« Nifato » — « porter un autre regard », en mooré — est le sixième album d’Alif Naaba. Le chanteur burkinabè l’a présenté le 25 juin 2026 à Ouagadougou : quatorze titres, écrits dans la capitale, enregistrés entièrement au Burkina Faso, mixés entre Ouaga et Paris et masterisés dans la capitale française, au terme de plusieurs années de travail.
Dans un entretien accordé à RFI Musique début septembre, l’artiste explique la démarche : toucher un public plus jeune sans renoncer à ce qui fonde sa musique. Concrètement, des guitares parfois captées à l’iPhone, une collaboration suivie avec un beatmaker, et des références assumées aux rythmes traditionnels.
Les thèmes disent quelque chose du pays : solidarité, vivre-ensemble, reconnaissance, résilience, amour. Un répertoire qui prend un relief particulier dans un Burkina Faso marqué par l’insécurité et les déplacements internes.

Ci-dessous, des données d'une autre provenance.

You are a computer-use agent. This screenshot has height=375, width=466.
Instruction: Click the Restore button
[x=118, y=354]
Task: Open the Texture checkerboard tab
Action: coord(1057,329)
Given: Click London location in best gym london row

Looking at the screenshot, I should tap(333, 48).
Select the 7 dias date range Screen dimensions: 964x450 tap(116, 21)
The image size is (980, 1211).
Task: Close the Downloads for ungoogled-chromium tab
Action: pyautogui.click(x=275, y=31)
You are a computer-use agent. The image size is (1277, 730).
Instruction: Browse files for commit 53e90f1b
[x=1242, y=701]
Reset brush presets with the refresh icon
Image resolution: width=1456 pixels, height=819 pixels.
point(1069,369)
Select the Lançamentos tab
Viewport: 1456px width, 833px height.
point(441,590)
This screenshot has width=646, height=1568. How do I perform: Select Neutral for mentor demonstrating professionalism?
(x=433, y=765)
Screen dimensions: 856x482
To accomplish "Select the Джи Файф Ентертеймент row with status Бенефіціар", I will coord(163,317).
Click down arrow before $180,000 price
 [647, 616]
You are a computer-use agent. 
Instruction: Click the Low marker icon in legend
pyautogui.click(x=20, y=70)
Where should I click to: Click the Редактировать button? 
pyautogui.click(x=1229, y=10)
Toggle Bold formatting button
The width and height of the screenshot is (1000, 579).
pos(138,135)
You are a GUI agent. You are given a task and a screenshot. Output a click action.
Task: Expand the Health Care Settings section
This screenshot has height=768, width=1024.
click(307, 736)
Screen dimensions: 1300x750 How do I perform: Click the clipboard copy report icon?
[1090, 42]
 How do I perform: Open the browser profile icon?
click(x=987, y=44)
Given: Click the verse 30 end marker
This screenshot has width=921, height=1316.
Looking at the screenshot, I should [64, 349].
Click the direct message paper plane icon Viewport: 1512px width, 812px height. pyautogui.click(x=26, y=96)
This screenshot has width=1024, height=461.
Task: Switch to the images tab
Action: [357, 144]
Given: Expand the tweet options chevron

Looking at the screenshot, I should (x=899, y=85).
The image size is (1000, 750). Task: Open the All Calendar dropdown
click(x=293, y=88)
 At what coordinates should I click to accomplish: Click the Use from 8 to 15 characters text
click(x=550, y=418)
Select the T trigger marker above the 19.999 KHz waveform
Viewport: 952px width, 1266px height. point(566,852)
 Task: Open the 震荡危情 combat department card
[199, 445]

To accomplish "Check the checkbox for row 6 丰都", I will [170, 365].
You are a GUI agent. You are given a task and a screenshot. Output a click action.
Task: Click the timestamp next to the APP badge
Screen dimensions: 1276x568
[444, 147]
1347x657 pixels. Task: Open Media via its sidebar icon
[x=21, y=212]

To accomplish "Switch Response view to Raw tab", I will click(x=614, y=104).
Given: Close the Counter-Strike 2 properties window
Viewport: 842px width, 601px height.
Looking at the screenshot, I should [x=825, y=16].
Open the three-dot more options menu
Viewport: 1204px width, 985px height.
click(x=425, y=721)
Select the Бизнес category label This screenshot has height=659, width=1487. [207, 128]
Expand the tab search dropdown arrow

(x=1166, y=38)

Le personnage, lui, est installé de longue date. Surnommé « le prince aux pieds nus », Alif Naaba est issu d’une famille royale mossi et mène sa carrière depuis plus de vingt ans, entre folk mandingue, chanson et sonorités électroniques.
La sortie s’accompagne d’un retour à la scène : un grand concert est annoncé pour le 26 décembre 2026 à Ouagadougou. L’album est déjà disponible, à 5 000 FCFA le CD et 10 000 FCFA la clé USB.
Alif Naaba dit vouloir remettre la tournée au centre de sa démarche. Les dates en dehors du Burkina Faso n’ont pas encore été annoncées.